Archer's fall: Sons who became part of the legend

William and James Archer were regular visitors to the Old Bailey during their father's trial.

The two sons are quite different. William, the elder at 29, is quieter, introverted and said to be more like Mary than Jeffrey. After attending Rugby School he studied art history and Spanish at Georgetown University in Washington DC. He lived there in frugal conditions, in a cheap flat, buying second-hand clothes.

Afterwards he spent time working with Kurdish refugees in Northern Iraq and at Mother Teresa's mission in Calcutta. He has also talked of emigrating to India.

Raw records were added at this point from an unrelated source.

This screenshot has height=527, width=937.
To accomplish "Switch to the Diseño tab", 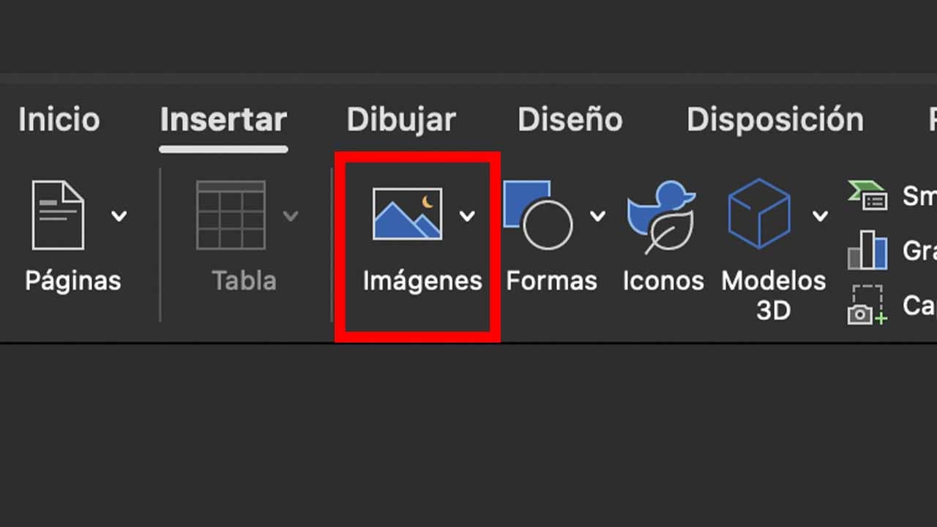I will coord(570,119).
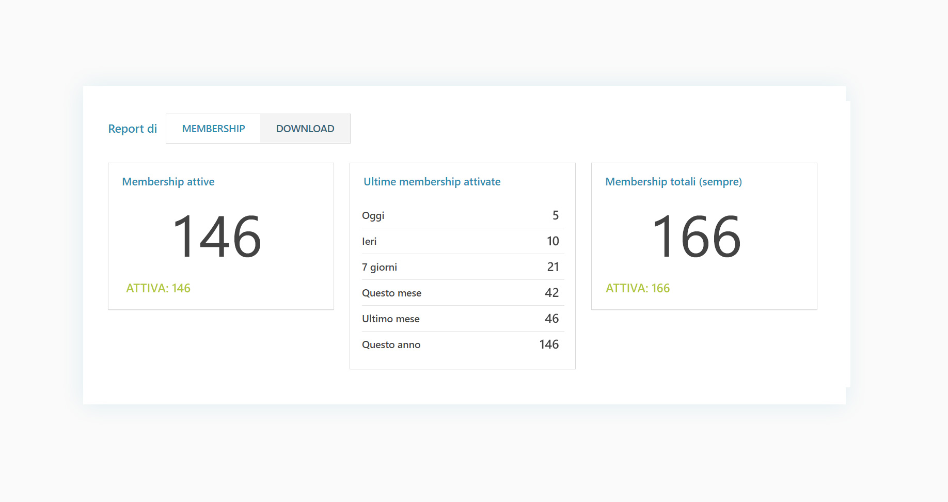948x502 pixels.
Task: Click the 'Ieri' row label
Action: (369, 241)
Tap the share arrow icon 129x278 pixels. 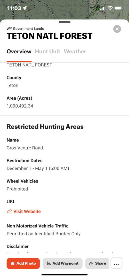(91, 263)
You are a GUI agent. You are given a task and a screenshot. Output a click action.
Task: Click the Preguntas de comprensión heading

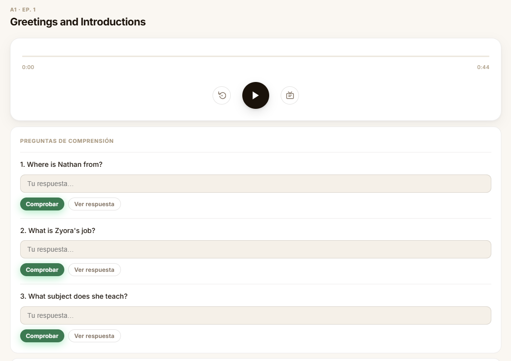point(67,141)
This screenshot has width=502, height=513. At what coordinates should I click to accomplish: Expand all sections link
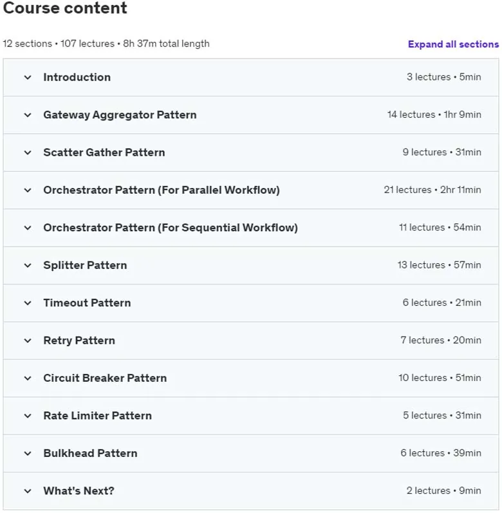point(453,44)
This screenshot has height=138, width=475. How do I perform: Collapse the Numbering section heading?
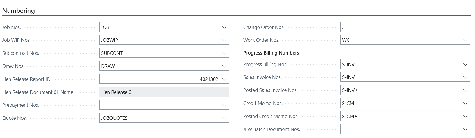19,11
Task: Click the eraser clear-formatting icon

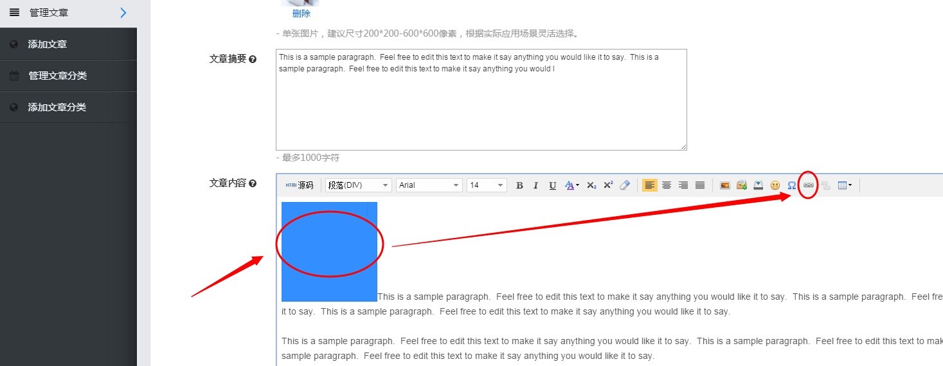Action: coord(625,185)
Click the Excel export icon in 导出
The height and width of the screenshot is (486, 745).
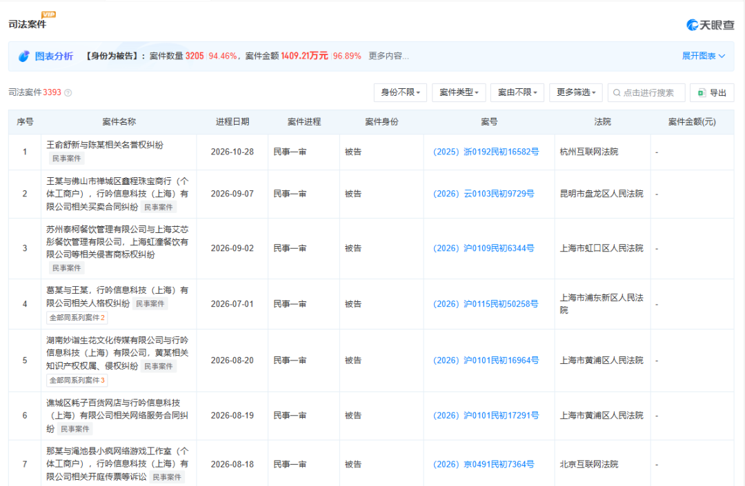pyautogui.click(x=702, y=92)
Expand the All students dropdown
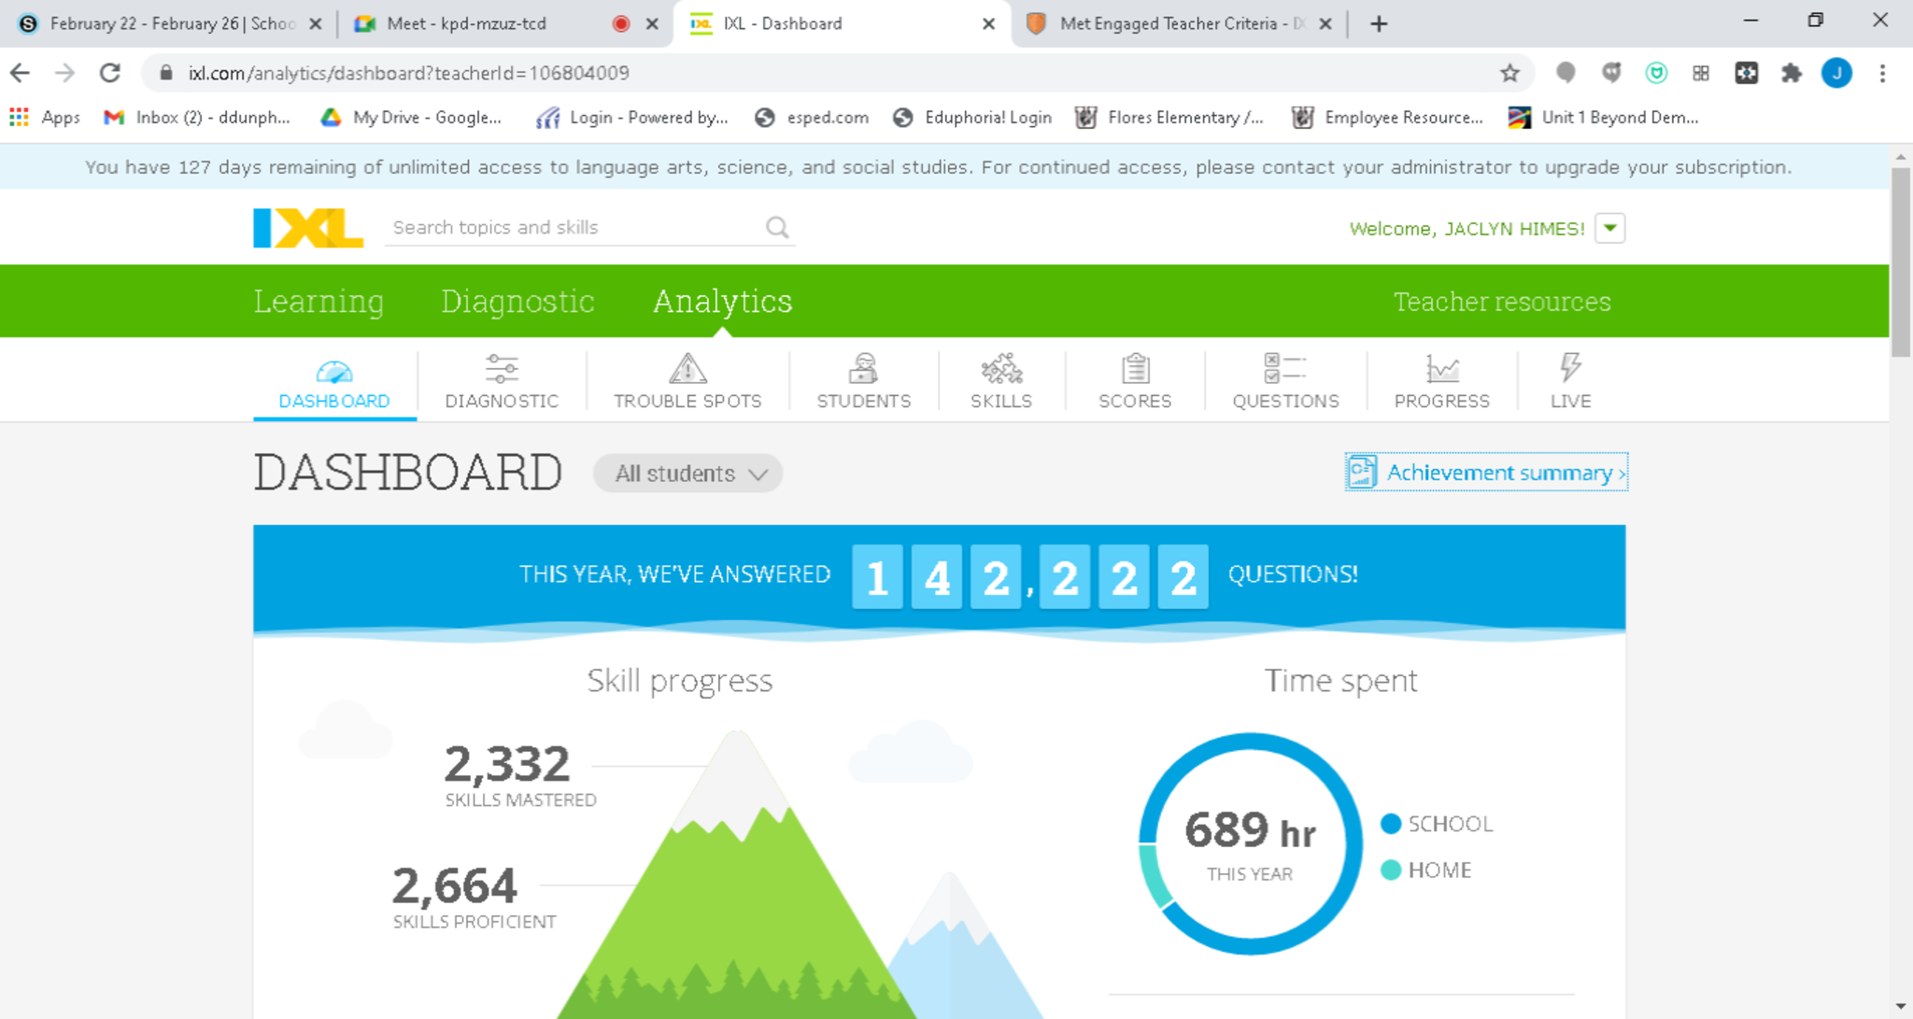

James Archer, said to be much more like his father, went to Eton and became captain of the athletics team. He then went to Brasenose College, Oxford, where he and three friends shared a large three-storey house with a Colombian hired help who did the laundry and cleaning and provided breakfast in bed.

But it was after university that James really made his mark as a member of a group of self-publicising young brokers calling themselves the "Flaming Ferraris".

The five young traders were behind a PR stunt which ensured they were pictured arriving, Reservoir Dogs style, at an expensive Japanese restaurant, Nobu, in Park Lane in December 1998. The move was designed to raise their profile and increase their already considerable earnings. But the stunt backfired. James Archer now faces a life ban from working in the City for trying in effect to rig the Swedish stock exchange. He sold more than £1m of shares in a wood pulp company, Stora Enso, at below their market valuation to drive down the main exchange and make money on a series of other deals.

James claims he planned to sell only a small number of shares, but his finger slipped on the keyboard and he accidentally sold 10 times more than he intended.

The closest parallels to Jeffrey Archer's life lie not with his sons, however, but with his father, William. Both were compulsive liars who invented their past; both faced bankruptcy; both dabbled in politics as members of the Tory party; both were arrested on each side of the Atlantic and both stood in the dock of the Old Bailey on charges of serious dishonesty.

But William Archer never achieved his son's wealth. His life in crime was also far more extensive.

He was convicted of deception in the US and Britain. But he escaped relatively lightly from his misdemeanours. In June 1917, at the Supreme Court in the district of Columbia, he was convicted of fraud and sentenced to prison for three years. However, he was released on probation after just 10 months.

Then in November 1918 he appeared in court in Toronto for an offence committed within days of entering the country. He was sentenced to a year's hard labour, but was instead deported to Britain. Back in London he faced fraud charges left over from when he jumped bail and fled abroad in 1914. The case was dropped.